+++ QUOTED TEXT +++

AP CSP Day 60: Side Effects & Mutation | Cycle 2

Key Concepts

Functional programming style minimizes side effects by designing procedures that always return a value and never modify external state, making programs easier to reason about and test. When a procedure both returns a value and modifies a global list, the caller must account for two separate changes, increasing the chance of errors. AP CSP Cycle 2 side-effect review questions present complex programs with multiple procedures that interact through shared mutable state, and ask students to trace the final state of all modified variables after a sequence of calls. This is the highest-complexity tracing challenge in the AP CSP QOTD series and tests mastery of all the concepts covered across both cycles.

📚 Study the Concept First (Optional) Click to expand ▼

Side Effects Mastery: Tracing Complex Shared State

Functional vs. Imperative Style

A functional approach designs procedures to take all inputs as parameters and return results without modifying external state. This makes programs easier to reason about because a procedure's behavior depends only on its inputs. An imperative approach freely uses and modifies global state, which is powerful but harder to trace.

Multi-Procedure Interaction

When multiple procedures share a mutable list, every call that modifies the list changes the context for all subsequent calls. The final state of the shared list depends on the exact sequence in which procedures are called.

+++ SUPPLIED RECORDS +++

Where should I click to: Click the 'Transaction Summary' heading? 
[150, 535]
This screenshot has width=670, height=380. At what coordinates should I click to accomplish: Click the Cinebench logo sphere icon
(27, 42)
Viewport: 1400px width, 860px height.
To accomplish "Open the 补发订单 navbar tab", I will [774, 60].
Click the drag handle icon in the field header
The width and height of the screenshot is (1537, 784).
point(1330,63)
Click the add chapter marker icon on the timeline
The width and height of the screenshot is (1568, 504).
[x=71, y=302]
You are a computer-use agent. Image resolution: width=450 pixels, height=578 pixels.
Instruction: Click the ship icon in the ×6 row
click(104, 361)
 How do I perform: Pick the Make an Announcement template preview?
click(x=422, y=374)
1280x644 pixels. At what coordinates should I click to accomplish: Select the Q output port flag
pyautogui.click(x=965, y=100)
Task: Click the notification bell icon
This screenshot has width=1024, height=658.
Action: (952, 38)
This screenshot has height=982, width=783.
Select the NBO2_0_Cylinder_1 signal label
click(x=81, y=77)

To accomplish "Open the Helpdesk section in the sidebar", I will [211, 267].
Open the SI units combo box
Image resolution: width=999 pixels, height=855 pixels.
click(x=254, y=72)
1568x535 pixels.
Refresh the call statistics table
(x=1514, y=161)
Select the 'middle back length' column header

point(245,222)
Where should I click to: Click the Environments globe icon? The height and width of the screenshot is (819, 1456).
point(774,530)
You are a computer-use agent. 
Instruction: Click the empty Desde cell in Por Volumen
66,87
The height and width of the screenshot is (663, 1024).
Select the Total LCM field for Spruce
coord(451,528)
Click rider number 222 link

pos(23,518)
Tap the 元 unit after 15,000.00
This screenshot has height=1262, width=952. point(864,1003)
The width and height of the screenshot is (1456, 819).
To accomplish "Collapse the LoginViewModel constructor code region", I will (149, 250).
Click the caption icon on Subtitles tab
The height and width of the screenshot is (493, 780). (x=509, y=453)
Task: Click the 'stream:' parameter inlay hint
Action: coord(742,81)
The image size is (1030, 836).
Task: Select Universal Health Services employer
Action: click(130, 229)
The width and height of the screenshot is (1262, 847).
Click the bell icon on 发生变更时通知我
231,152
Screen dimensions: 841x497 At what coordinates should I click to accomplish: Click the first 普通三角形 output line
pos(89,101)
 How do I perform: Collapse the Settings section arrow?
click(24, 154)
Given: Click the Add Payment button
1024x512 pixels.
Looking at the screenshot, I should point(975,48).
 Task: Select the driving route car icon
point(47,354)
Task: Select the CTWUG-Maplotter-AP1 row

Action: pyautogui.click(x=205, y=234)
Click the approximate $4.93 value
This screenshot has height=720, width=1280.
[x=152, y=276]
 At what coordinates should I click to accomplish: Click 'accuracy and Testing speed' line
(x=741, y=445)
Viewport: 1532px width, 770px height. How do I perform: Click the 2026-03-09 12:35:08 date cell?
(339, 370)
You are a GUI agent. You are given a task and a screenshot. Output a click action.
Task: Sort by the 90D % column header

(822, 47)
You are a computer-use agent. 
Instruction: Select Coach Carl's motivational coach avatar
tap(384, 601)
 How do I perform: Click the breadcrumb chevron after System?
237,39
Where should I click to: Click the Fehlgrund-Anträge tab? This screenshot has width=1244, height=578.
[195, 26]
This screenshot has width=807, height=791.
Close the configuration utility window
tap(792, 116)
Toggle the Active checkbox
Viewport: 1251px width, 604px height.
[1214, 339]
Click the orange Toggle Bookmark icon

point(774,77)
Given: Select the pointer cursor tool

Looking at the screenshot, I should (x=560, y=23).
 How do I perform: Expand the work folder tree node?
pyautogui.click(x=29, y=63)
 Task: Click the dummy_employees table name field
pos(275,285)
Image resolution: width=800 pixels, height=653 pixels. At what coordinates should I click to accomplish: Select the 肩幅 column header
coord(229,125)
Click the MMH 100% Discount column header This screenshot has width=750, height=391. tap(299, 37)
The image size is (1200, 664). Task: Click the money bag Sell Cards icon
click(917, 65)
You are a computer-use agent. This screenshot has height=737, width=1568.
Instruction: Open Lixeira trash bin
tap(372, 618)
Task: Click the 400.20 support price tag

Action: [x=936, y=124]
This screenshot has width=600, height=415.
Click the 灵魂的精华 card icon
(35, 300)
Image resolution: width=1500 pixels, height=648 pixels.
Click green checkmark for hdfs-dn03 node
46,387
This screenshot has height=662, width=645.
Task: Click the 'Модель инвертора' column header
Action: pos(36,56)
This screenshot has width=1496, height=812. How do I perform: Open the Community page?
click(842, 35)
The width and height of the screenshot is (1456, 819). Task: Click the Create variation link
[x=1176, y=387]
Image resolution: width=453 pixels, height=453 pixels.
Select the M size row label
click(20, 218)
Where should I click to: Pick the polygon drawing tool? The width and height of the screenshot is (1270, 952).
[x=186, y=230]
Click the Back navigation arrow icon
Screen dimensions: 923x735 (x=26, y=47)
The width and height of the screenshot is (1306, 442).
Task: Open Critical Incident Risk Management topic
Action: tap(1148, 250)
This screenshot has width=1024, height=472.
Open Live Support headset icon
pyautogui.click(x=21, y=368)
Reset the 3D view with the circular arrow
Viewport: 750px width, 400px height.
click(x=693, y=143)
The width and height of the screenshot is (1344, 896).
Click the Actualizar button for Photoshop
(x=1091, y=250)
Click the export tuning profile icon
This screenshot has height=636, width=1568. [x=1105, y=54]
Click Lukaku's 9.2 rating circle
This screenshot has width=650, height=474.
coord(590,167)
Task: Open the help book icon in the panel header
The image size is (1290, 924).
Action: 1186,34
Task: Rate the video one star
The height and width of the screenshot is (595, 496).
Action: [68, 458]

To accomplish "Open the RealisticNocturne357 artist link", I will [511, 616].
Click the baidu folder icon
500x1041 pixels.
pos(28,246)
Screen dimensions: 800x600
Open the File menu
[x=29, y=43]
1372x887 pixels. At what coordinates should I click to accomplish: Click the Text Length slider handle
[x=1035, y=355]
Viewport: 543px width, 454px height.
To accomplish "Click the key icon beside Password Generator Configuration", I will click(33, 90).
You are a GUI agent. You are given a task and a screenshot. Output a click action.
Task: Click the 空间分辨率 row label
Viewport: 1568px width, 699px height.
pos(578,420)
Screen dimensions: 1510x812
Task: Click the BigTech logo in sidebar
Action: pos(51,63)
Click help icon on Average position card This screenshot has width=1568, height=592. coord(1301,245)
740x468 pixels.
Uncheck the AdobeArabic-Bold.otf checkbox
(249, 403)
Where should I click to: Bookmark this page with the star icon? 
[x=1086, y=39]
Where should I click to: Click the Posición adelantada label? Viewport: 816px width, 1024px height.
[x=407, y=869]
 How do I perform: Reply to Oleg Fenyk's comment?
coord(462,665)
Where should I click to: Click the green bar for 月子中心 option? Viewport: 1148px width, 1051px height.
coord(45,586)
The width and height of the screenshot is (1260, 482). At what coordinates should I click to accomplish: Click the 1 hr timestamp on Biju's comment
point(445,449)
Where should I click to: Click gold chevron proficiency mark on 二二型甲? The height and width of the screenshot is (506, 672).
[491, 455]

+++

--- TASK REQUIREMENTS ---
a – In the AP CSP Day 60 page, list the headings that come after the line "Study the Concept First (Optional) Click to expand ▼".
b – Translate this sentence from the AP CSP Day 60 page into Spanish: "The final state of the shared list depends on the exact sequence in which procedures are called."
c – According to the AP CSP Day 60 page, why does a functional approach make programs easier to reason about?

--- TASK ANSWERS ---
a –
- Side Effects Mastery: Tracing Complex Shared State
- Functional vs. Imperative Style
- Multi-Procedure Interaction

b – El estado final de la lista compartida depende de la secuencia exacta en la que se llaman los procedimientos.

c – A procedure's behavior depends only on its inputs.